**Exercise objective**
Only one stretch of the data below should be repeated: the lines from the line containing "ՀՀ տիրապետմանն է" through the line containing "15 (474, 187)", inclusive, exactly as they are.

**Records for processing**
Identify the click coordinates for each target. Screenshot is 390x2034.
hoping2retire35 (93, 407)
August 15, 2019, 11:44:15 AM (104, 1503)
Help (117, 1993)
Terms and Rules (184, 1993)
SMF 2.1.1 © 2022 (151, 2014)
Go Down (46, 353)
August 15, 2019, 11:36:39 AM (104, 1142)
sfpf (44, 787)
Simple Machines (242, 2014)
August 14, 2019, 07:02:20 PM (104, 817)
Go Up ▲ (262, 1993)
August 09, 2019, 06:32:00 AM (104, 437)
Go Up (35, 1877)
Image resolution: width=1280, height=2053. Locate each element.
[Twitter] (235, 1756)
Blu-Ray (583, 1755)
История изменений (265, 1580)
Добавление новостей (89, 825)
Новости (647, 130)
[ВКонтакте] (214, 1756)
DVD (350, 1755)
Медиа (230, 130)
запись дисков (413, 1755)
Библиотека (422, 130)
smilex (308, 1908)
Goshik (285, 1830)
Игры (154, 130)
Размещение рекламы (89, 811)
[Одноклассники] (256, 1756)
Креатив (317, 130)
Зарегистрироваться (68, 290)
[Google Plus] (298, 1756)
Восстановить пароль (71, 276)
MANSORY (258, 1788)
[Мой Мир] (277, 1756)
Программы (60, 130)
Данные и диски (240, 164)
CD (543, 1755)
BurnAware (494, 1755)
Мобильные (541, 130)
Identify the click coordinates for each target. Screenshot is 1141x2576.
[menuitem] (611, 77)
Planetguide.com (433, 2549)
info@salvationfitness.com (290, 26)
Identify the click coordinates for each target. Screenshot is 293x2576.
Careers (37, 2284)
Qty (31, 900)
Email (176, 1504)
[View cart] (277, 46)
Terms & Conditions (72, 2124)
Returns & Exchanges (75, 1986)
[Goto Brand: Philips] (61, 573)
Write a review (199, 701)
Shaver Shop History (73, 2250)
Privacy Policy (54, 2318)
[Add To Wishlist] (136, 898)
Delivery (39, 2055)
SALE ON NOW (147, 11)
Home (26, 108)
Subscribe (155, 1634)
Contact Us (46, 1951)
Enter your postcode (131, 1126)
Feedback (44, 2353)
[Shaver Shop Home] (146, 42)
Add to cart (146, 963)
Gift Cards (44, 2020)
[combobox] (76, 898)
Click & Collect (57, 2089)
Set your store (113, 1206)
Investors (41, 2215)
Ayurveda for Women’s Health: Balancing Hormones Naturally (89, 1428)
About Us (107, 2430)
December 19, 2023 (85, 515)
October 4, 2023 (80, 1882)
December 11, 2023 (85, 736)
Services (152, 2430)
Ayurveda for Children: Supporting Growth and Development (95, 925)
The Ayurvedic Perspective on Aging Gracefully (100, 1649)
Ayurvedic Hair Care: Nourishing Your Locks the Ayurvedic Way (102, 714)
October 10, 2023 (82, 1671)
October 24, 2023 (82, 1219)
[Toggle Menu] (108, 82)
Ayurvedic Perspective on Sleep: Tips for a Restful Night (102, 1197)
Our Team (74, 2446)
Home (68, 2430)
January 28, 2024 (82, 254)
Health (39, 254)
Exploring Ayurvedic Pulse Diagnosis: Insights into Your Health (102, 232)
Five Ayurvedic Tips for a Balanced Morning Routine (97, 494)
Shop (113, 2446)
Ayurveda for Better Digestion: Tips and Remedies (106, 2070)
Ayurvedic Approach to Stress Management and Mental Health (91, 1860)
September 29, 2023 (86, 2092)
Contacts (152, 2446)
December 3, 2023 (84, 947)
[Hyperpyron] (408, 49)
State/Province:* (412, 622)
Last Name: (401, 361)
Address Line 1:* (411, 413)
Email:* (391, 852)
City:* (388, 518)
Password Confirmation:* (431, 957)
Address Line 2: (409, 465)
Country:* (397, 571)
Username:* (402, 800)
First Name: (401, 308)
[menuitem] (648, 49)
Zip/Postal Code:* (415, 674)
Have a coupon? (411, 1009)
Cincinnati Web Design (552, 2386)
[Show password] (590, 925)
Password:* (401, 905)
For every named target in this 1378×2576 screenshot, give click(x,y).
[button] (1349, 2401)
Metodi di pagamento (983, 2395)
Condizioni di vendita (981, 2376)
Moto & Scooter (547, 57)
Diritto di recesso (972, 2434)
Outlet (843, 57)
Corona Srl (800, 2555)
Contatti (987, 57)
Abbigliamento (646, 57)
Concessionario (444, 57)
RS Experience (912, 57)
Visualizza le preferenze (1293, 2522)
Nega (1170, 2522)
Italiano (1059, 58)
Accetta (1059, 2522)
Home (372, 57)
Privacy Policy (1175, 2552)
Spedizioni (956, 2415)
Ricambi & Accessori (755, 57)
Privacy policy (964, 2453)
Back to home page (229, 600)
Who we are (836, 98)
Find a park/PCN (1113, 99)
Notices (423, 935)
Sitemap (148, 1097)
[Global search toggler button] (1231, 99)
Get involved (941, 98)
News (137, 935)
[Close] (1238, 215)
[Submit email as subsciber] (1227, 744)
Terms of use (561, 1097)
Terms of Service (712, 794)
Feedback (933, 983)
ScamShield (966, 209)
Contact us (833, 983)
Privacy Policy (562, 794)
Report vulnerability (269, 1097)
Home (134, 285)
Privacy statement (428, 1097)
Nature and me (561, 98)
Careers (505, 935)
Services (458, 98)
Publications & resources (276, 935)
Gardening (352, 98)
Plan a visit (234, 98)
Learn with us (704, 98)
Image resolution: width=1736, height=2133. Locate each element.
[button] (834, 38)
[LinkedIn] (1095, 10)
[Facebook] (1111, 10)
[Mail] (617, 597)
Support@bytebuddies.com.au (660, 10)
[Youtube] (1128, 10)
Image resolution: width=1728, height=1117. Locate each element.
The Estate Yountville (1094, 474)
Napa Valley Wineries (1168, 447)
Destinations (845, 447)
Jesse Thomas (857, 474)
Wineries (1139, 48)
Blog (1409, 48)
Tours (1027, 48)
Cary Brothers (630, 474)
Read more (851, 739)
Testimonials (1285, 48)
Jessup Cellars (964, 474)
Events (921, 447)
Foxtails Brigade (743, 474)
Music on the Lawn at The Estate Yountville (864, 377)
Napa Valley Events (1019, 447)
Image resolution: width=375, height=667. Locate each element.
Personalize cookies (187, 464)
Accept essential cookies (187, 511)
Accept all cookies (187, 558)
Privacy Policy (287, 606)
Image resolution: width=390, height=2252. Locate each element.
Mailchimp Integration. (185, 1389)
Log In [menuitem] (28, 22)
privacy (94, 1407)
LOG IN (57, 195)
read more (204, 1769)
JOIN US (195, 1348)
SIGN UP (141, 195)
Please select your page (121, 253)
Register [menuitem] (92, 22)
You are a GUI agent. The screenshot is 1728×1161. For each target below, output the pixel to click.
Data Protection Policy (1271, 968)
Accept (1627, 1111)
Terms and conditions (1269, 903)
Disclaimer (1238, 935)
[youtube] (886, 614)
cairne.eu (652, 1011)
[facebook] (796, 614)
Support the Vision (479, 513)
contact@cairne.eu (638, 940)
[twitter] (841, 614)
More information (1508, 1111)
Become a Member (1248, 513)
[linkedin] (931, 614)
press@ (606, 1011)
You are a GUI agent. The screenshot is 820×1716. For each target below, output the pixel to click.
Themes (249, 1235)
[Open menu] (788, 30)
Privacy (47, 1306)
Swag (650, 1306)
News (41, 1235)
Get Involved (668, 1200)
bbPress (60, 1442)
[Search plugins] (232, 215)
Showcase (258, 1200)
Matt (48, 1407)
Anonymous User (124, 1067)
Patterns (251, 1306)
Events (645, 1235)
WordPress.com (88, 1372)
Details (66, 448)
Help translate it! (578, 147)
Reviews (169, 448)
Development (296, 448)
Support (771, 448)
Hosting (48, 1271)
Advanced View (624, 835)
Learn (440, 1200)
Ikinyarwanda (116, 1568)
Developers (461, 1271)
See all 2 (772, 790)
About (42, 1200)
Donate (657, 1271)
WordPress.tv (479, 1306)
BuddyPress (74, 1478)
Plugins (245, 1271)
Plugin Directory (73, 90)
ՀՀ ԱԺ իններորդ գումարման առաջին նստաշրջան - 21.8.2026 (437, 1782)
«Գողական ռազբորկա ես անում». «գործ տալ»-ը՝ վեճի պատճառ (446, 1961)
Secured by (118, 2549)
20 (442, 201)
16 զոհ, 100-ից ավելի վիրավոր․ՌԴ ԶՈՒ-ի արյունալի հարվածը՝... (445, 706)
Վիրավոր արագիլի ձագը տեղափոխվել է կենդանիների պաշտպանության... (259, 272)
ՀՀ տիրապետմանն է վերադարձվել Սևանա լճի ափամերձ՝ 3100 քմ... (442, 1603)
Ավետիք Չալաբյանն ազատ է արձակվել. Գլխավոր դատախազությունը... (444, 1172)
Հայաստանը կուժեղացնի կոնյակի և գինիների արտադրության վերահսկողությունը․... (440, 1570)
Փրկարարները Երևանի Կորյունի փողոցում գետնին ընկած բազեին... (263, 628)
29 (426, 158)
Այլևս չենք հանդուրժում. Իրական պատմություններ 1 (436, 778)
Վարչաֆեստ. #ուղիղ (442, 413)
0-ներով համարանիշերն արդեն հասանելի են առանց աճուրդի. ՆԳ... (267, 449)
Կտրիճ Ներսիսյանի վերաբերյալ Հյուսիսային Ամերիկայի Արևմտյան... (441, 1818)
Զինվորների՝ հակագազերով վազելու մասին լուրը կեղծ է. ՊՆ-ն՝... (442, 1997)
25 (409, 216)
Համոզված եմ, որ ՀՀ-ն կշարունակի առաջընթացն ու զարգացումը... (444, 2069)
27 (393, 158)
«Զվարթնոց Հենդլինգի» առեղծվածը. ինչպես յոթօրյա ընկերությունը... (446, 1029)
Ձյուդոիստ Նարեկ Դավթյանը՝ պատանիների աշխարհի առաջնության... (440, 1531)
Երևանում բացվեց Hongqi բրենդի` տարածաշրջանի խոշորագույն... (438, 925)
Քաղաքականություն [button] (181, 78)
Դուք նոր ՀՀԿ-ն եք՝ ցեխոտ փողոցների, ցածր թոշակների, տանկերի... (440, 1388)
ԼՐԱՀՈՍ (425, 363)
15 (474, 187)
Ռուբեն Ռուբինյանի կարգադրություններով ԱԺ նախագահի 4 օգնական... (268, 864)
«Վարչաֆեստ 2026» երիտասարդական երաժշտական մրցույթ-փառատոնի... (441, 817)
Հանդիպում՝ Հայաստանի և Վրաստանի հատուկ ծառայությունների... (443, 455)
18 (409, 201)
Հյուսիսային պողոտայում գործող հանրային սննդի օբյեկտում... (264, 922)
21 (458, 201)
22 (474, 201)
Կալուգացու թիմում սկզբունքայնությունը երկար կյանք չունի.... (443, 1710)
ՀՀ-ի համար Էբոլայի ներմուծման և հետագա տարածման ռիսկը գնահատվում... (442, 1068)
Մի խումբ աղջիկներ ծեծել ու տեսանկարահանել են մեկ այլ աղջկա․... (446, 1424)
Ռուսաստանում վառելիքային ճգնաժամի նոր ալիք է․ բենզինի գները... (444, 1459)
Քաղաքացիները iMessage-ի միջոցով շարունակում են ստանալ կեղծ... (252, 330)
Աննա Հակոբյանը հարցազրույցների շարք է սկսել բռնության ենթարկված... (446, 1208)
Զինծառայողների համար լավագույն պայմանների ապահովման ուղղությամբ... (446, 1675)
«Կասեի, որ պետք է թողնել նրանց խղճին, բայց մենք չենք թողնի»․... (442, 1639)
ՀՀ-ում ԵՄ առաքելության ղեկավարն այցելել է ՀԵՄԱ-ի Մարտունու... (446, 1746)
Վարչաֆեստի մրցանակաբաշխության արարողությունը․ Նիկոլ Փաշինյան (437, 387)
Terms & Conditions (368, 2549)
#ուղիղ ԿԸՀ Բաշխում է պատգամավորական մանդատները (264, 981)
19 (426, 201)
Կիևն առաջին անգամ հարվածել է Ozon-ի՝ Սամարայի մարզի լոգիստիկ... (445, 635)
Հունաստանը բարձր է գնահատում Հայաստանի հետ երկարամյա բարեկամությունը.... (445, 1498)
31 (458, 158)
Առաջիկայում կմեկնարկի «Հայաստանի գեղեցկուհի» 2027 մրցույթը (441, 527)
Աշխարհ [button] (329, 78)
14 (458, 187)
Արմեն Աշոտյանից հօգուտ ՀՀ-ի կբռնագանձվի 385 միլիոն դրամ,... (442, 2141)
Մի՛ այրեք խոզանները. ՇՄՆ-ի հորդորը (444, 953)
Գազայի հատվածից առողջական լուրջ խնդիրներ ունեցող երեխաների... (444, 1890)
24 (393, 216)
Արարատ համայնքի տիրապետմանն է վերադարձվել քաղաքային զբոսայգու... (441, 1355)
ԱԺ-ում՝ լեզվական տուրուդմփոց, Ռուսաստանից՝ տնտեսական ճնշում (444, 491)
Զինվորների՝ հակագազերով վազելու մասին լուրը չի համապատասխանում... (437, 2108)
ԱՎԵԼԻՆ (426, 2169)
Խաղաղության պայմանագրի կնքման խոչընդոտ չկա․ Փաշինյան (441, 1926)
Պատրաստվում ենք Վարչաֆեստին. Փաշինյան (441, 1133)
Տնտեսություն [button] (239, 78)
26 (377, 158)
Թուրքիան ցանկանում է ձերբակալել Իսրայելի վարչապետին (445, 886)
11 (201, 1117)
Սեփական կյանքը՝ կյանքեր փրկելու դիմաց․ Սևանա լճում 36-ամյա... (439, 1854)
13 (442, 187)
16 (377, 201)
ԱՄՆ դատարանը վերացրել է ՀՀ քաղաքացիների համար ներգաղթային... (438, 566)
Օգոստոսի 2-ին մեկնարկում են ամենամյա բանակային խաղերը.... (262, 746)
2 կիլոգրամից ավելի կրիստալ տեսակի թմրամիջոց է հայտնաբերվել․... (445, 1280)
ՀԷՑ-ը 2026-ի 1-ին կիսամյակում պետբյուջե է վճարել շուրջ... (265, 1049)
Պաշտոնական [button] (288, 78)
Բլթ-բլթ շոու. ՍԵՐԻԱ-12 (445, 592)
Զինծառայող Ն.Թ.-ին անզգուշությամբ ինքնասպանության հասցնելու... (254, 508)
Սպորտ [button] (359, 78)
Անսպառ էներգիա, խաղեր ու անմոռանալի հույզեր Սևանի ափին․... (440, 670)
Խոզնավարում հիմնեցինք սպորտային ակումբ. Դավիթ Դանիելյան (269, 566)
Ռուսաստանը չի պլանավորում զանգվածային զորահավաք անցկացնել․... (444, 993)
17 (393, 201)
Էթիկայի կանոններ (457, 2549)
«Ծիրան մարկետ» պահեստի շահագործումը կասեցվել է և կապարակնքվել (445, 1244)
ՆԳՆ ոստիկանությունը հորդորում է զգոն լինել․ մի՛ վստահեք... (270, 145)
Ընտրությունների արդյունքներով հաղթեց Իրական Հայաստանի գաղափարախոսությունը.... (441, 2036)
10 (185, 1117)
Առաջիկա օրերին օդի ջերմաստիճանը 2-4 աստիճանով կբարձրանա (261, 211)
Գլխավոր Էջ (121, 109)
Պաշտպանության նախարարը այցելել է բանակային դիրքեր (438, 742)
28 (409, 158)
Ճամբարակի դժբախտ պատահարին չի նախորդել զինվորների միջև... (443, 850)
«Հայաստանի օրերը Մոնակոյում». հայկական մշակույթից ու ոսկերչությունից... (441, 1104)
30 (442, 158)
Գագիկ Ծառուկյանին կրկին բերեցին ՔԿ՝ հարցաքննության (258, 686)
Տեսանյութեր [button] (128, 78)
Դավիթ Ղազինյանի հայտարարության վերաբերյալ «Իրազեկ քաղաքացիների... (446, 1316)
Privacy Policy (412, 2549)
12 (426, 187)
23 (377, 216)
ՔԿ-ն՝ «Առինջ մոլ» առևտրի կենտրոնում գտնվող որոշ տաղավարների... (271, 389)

**Written solution**
ՀՀ տիրապետմանն է վերադարձվել Սևանա լճի ափամերձ՝ 3100 քմ... (442, 1603)
Ավետիք Չալաբյանն ազատ է արձակվել. Գլխավոր դատախազությունը... (444, 1172)
Հայաստանը կուժեղացնի կոնյակի և գինիների արտադրության վերահսկողությունը․... (440, 1570)
Փրկարարները Երևանի Կորյունի փողոցում գետնին ընկած բազեին... (263, 628)
29 (426, 158)
Այլևս չենք հանդուրժում. Իրական պատմություններ 1 (436, 778)
Վարչաֆեստ. #ուղիղ (442, 413)
0-ներով համարանիշերն արդեն հասանելի են առանց աճուրդի. ՆԳ... (267, 449)
Կտրիճ Ներսիսյանի վերաբերյալ Հյուսիսային Ամերիկայի Արևմտյան... (441, 1818)
Զինվորների՝ հակագազերով վազելու մասին լուրը կեղծ է. ՊՆ-ն՝... (442, 1997)
25 (409, 216)
Համոզված եմ, որ ՀՀ-ն կշարունակի առաջընթացն ու զարգացումը... (444, 2069)
27 (393, 158)
«Զվարթնոց Հենդլինգի» առեղծվածը. ինչպես յոթօրյա ընկերությունը... (446, 1029)
Ձյուդոիստ Նարեկ Դավթյանը՝ պատանիների աշխարհի առաջնության... (440, 1531)
Երևանում բացվեց Hongqi բրենդի` տարածաշրջանի խոշորագույն... (438, 925)
Քաղաքականություն [button] (181, 78)
Դուք նոր ՀՀԿ-ն եք՝ ցեխոտ փողոցների, ցածր թոշակների, տանկերի... (440, 1388)
ԼՐԱՀՈՍ (425, 363)
15 (474, 187)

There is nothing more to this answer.